A easier way has updated in the end of the question.
What I have
I have a user-user correlation matrix called matrixcorr_of_user like the one below:
userId 316 320 359 370 910
userId
316 1.000000 0.202133 0.208618 0.176050 0.174035
320 0.202133 1.000000 0.242837 0.019035 0.031737
359 0.208618 0.242837 1.000000 0.357620 0.175914
370 0.176050 0.019035 0.357620 1.000000 0.317371
910 0.174035 0.031737 0.175914 0.317371 1.000000
What I want
For every user, I just want to keep the 2 other users that are the most similar to him (the highest correlation values per row after excluding the elements of the diagonal). Like so:
Out[40]:
userId 316 320 359 370 910
corr_user
316 NaN 0.202133 0.208618 NaN NaN
320 0.202133 NaN 0.242837 NaN NaN
359 NaN 0.242837 NaN 0.357620 NaN
370 NaN NaN 0.357620 NaN 0.317371
910 NaN NaN 0.175914 0.317371 NaN
I know how to achieve it, but the way I came up with is too complicated. Could anyone provide a better idea?
What I have tried
I first melt the matrix:
melted_corr = corr_of_user.reset_index().melt(id_vars ="userId",var_name="corr_user")
melted_corr.head()
Out[23]:
userId corr_user value
0 316 316 1.000000
1 320 316 0.202133
2 359 316 0.208618
3 370 316 0.176050
4 910 316 0.174035
filter it row by row:
get_secend_third = lambda x : x.sort_values(ascending =False).iloc[1:3]
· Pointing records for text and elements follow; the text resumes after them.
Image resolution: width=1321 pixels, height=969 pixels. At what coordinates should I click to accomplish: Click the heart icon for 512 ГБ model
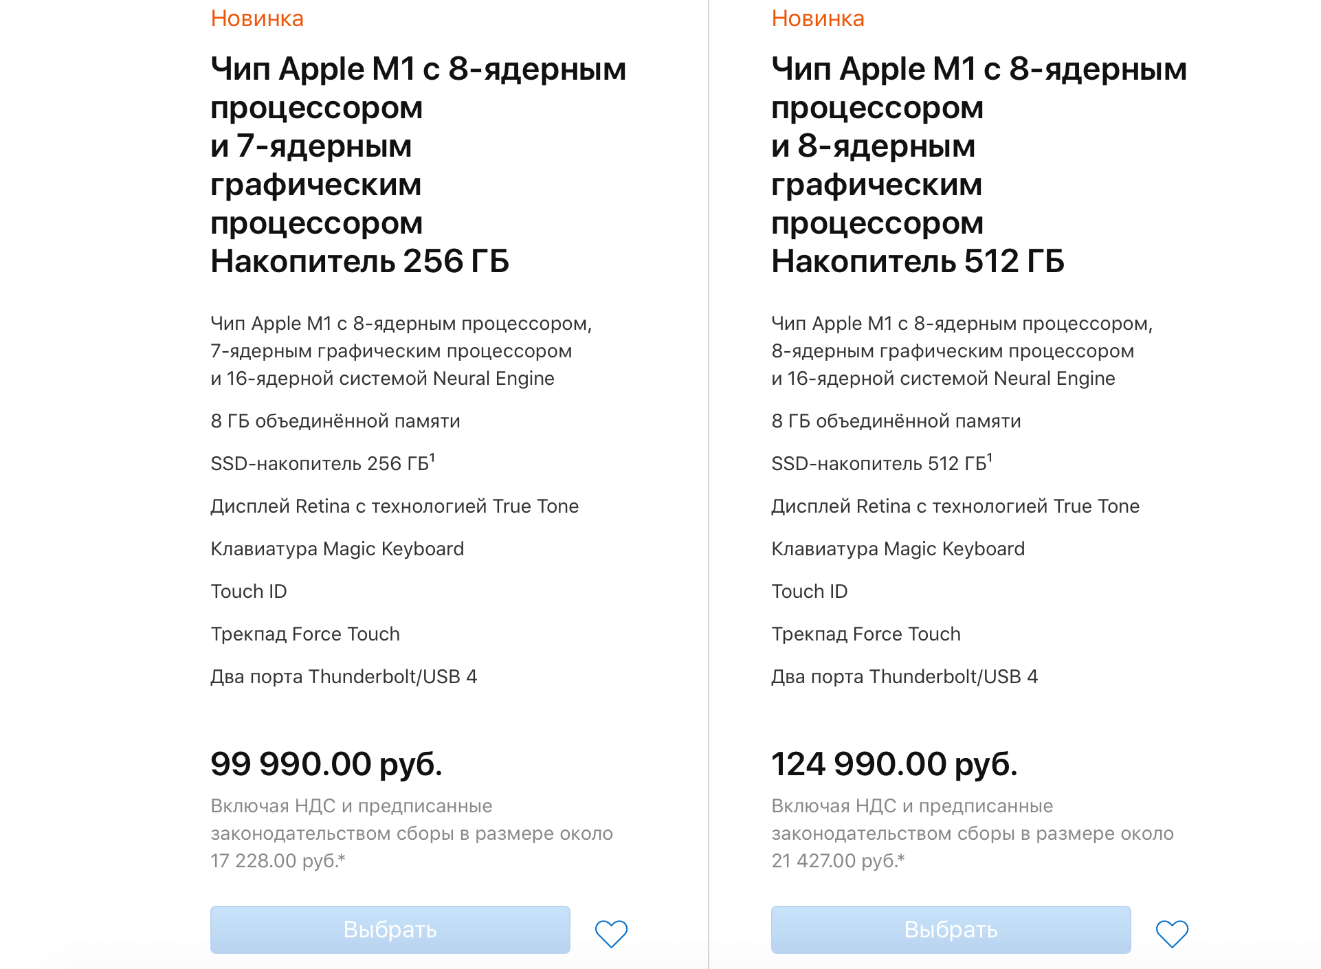point(1172,933)
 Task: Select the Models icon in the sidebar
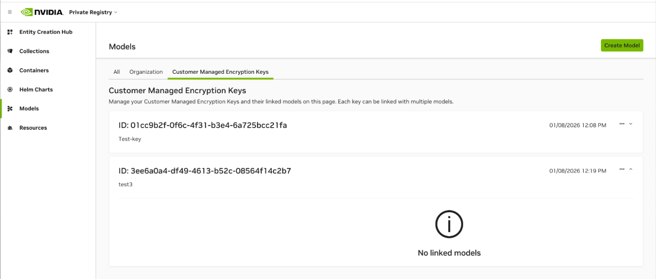tap(10, 108)
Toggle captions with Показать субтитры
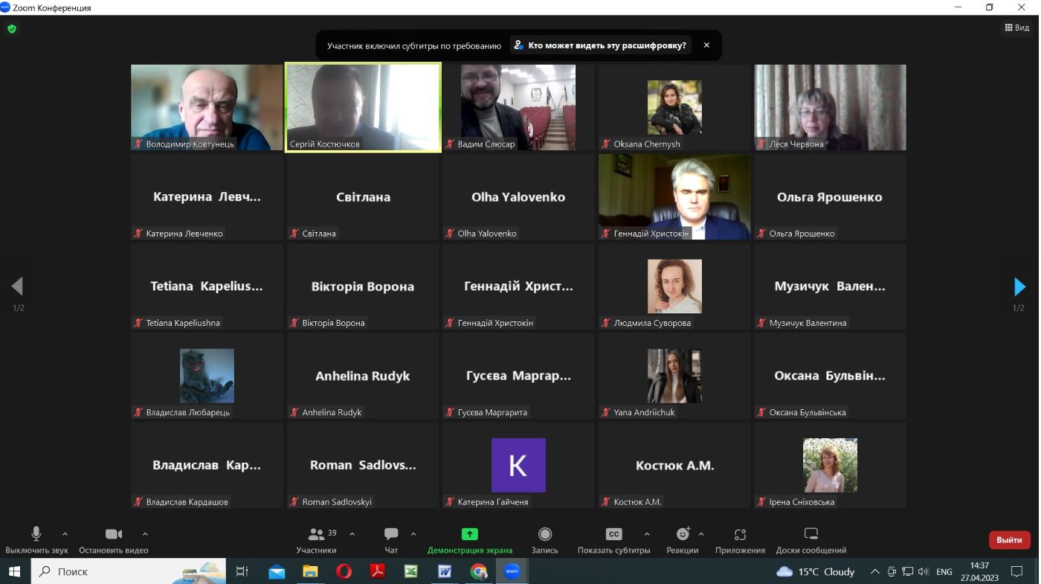The image size is (1041, 584). pyautogui.click(x=614, y=541)
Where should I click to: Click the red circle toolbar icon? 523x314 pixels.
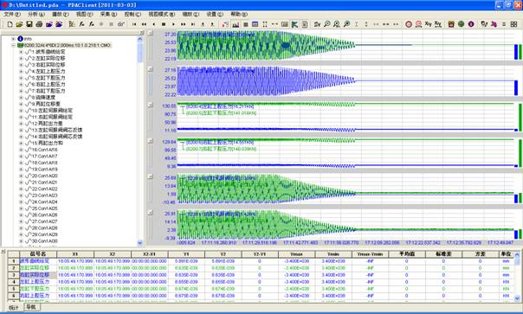click(409, 24)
filted= melted_corr.set_index("userId").groupby("corr_user")["value"].apply(get_secend_third)
filted
Out[39]:
corr_user userId
316 359 0.208618
320 0.202133
320 359 0.242837
316 0.202133
359 370 0.357620
320 0.242837
370 359 0.357620
910 0.317371
910 370 0.317371
359 0.175914
and finally reshape it:
filted.reset_index().pivot_table("value","corr_user","userId")
Out[40]:
userId 316 320 359 370 910
corr_user
316 NaN 0.202133 0.208618 NaN NaN
320 0.202133 NaN 0.242837 NaN NaN
359 NaN 0.242837 NaN 0.357620 NaN
370 NaN NaN 0.357620 NaN 0.317371
910 NaN NaN 0.175914 0.317371 NaN
Updated:
I came up with a easier way to do this after saw the answer of @John Zwinck
Let's say there is a new matrix df with some dupicated value and NaN
userId 316 320 359 370 910
userId
316 1.0 0.500000 0.500000 0.500000 NaN
320 0.5 1.000000 0.242837 0.019035 0.031737
359 0.5 0.242837 1.000000 0.357620 0.175914
370 0.5 0.019035 0.357620 1.000000 0.317371
910 NaN 0.031737 0.175914 0.317371 1.000000
At first I get the rank of each row.
rank = df.rank(1, ascending=False, method="first")
Then I use df.isin() to get the mask that I want.
mask = rank.isin(list(range(2,4)))
Finally
df.where(mask)
Then I get want I want.
userId 316 320 359 370 910
userId
316 NaN 0.5 0.500000 NaN NaN
320 0.5 NaN 0.242837 NaN NaN
359 0.5 NaN NaN 0.357620 NaN
370 0.5 NaN 0.357620 NaN NaN
910 NaN NaN 0.175914 0.317371 NaN
row.sort_values(ascending = False)[1:3] for row in df.numpyshould be acceptable.